About historical patterns and predictions of the future

Satish Joshi

Satish Joshi

Satish Joshi is the Chief Technology Officer of Happyness Factory– A purpose driven AI company in the FinTech space (Wealth Tech). Prior to Happyness Factory, he was the Executive Vice-President and Global Head- Product Engineering Services of iGATE Corporation. He was also a member of the Executive Management Council of the corporation. In his previous roles in the company – then known as Patni Computer Systems Ltd. he was responsible for managing various service lines and practices such as Enterprise Applications, Infrastructure Management, Business Process Outsourcing, Business Intelligence etc. He was also the Global Head of Technology & Innovation, responsible for specialized enterprise-wide technology services, developing and driving R&D initiatives to provide cutting-edge business solutions using new /emerging technologies. Satish holds a Bachelor’s degree in Electrical Engineering and a Master’s degree in Computer Science from IIT, Mumbai.

Amar wrote a wonderful blog post last week, discussing the utility (or more correctly, the futility) of using patterns in historical financial data as the basis for taking financial decisions about the future.

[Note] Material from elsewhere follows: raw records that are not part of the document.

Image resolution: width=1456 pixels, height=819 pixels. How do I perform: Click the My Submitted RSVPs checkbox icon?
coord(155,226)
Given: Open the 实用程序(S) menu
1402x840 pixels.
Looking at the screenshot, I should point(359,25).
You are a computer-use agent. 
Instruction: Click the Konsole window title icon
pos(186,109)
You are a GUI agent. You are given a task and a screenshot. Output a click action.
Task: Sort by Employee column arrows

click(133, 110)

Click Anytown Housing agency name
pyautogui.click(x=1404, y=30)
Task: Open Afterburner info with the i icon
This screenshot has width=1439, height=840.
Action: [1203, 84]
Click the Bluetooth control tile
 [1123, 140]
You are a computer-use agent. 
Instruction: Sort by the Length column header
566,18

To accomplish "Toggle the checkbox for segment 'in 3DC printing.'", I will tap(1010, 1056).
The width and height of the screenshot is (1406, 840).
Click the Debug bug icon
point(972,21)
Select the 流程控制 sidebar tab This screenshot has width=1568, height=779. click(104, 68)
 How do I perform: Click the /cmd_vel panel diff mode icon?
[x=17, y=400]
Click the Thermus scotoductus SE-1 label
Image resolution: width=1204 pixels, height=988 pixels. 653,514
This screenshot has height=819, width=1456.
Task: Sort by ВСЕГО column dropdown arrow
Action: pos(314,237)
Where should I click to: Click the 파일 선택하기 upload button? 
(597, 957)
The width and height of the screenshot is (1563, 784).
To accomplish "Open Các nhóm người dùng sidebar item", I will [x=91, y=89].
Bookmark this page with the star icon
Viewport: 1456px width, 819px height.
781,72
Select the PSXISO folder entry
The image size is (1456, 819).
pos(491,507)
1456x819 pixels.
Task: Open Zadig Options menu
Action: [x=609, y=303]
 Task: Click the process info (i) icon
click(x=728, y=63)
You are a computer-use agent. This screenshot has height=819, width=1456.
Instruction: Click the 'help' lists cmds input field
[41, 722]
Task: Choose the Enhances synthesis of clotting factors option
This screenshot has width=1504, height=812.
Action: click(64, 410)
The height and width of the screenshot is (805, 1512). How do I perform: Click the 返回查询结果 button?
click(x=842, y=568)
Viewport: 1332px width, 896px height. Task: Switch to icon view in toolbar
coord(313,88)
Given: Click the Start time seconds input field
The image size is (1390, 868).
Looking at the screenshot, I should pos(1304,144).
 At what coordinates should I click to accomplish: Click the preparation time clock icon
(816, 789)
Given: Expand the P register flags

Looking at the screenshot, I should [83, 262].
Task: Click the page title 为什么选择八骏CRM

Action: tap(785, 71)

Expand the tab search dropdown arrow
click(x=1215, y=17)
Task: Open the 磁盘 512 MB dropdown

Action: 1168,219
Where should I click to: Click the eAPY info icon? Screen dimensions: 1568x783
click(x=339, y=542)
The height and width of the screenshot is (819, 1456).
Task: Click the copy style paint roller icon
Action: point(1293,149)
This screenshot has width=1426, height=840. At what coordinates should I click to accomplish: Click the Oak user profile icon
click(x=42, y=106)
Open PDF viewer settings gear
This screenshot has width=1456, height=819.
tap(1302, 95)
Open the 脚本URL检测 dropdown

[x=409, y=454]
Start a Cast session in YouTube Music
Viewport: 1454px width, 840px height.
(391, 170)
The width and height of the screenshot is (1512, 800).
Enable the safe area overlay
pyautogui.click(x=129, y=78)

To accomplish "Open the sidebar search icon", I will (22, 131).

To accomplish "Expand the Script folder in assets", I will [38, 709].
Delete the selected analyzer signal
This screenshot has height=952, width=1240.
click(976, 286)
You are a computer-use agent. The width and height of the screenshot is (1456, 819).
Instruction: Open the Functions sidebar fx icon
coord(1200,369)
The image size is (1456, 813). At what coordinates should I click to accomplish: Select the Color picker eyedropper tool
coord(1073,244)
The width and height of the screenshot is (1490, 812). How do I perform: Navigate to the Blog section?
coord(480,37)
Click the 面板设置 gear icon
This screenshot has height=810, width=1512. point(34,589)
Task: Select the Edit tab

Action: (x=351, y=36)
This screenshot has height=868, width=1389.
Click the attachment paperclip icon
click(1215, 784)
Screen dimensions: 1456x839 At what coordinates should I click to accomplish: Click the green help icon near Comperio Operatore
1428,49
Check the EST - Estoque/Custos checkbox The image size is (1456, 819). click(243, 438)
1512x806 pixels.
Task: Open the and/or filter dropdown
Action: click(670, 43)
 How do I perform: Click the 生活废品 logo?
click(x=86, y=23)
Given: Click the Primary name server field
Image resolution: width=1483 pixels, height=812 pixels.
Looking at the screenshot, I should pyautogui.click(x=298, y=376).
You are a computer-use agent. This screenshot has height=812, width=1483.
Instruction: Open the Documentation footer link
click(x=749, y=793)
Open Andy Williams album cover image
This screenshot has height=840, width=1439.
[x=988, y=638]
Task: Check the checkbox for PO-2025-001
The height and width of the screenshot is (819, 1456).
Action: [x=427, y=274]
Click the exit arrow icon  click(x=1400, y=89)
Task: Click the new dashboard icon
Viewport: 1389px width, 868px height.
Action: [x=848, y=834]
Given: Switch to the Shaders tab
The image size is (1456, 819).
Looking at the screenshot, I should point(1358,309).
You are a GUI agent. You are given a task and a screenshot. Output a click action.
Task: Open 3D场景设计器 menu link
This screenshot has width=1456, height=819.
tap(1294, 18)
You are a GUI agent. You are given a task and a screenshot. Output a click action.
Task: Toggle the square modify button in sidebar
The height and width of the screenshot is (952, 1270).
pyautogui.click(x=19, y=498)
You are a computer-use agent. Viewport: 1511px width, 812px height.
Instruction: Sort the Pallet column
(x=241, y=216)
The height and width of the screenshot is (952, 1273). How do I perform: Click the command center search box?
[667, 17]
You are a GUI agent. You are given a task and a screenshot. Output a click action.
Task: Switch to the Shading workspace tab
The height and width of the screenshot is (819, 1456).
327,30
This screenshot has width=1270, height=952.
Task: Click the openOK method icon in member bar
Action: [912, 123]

But patterns are important. Almost every scientific discovery of any consequence from the dawn of our history has been made because some curious person, saw a pattern in his experiences, could not explain why the pattern existed and went searching for an explanation. Of course, this search wasn’t always straight forward, it often led to wrong turnings, dead ends, mystical and mythical beliefs. But if the pattern was not noticed or was ignored even when it was, human society wouldn’t be where it is today (of course, some might say, where we have reached isn’t necessarily the right place with the destruction, we have wrought on ourselves and our universe – but that is a different debate).

Why then do patterns also fail us, every so often as Amar has pointed out, so spectacularly?

The key reason why the likes of Varah Mihir or Galileo or Einstein succeed in making wonderful discoveries from patterns and despite all of your mutual fund manager’s “Back testing”, the fund cannot reproduce the promised results lies in what I said in bold above – they went searching for an explanation first before they proclaimed that the pattern meant something and can be used to predict what may happen in future with some degree of confidence.

But what does searching for an explanation entail?

The first step always is to determine whether there is a prima-facie reason to believe that the observed pattern is not observed by pure chance.

The problem of how to distinguish a genuine observation of some effect from something caused by random chance is a very old one. It’s been debated for centuries by philosophers and by statisticians. 70 odd years ago the statistician Fisher came up with a test of “Statistical Significance” which seemed to be the perfect tool to resolve this dilemma. Fisher created a technique to calculate the probability of making our observations by random chance. That technique isn’t saying that indeed the observation is pure chance. What it calculates is what can be expected if there were no real effects.

This probability estimate is called the p-value and a low p-value (generally less than 0.05) is assumed to mean that the observation is “very unlikely” to be pure chance.

However, even that is not sufficient reason to conclude that the observed pattern represents some real phenomenon. Because all that we would have learned so far is:

  1. There is a close correlation between the values of two variables A and B
  2. The calculation of p-values suggests that the probability of observing this correlation by pure chance is low.

We still have to discover whether A causes B and if it does, then exactly how to determine the value of B given the value of A.

Here is where things start to become interesting (and difficult). Because there is NO WAY that from the data alone, we will ever be able to determine unequivocally that A cause B. In order to determine if A causes B, we have to be able to answer 3 questions –

  1. Correlation: Do A and B seem closely related from the historical data that is available? This is what we have answered so far.
  2. Intervention: If I deliberately make A happen, will I always (or sufficiently frequently) see that B also happens.
  3. Counter-factual: If A is absent, will I see B happen?

The questions of Intervention and Counter-factual CAN NOT be answered from historical data alone. Both of which need to be answered only by conducting experiments in the future and to even design such experiments, first we have to formulate a theory or hypothesis – i.e., we have to first construct an explanation of WHY we observe what we have already observed and WHY we will observe the same things in the future. Then we have to conduct carefully designed experiments and show that the results support this theory/hypothesis/explanation. And even when a large number of experiments are conducted and shown to support the theory/explanation by successfully demonstrating the answers to the questions of Intervention and Counter-factuals, the theory is only accepted as provisionally valid!

When therefore we are presented with a model constructed from historical patterns alone, the first question which we have to ask is – Do you have an explanation of WHY we have observed what we have observed. And the second question we have to ask is – Where are the answers to the questions of Intervention and Counter-factuals? Without all those, we do not have even a provisionally valid basis which can be used to predict future outcomes with any degree of confidence!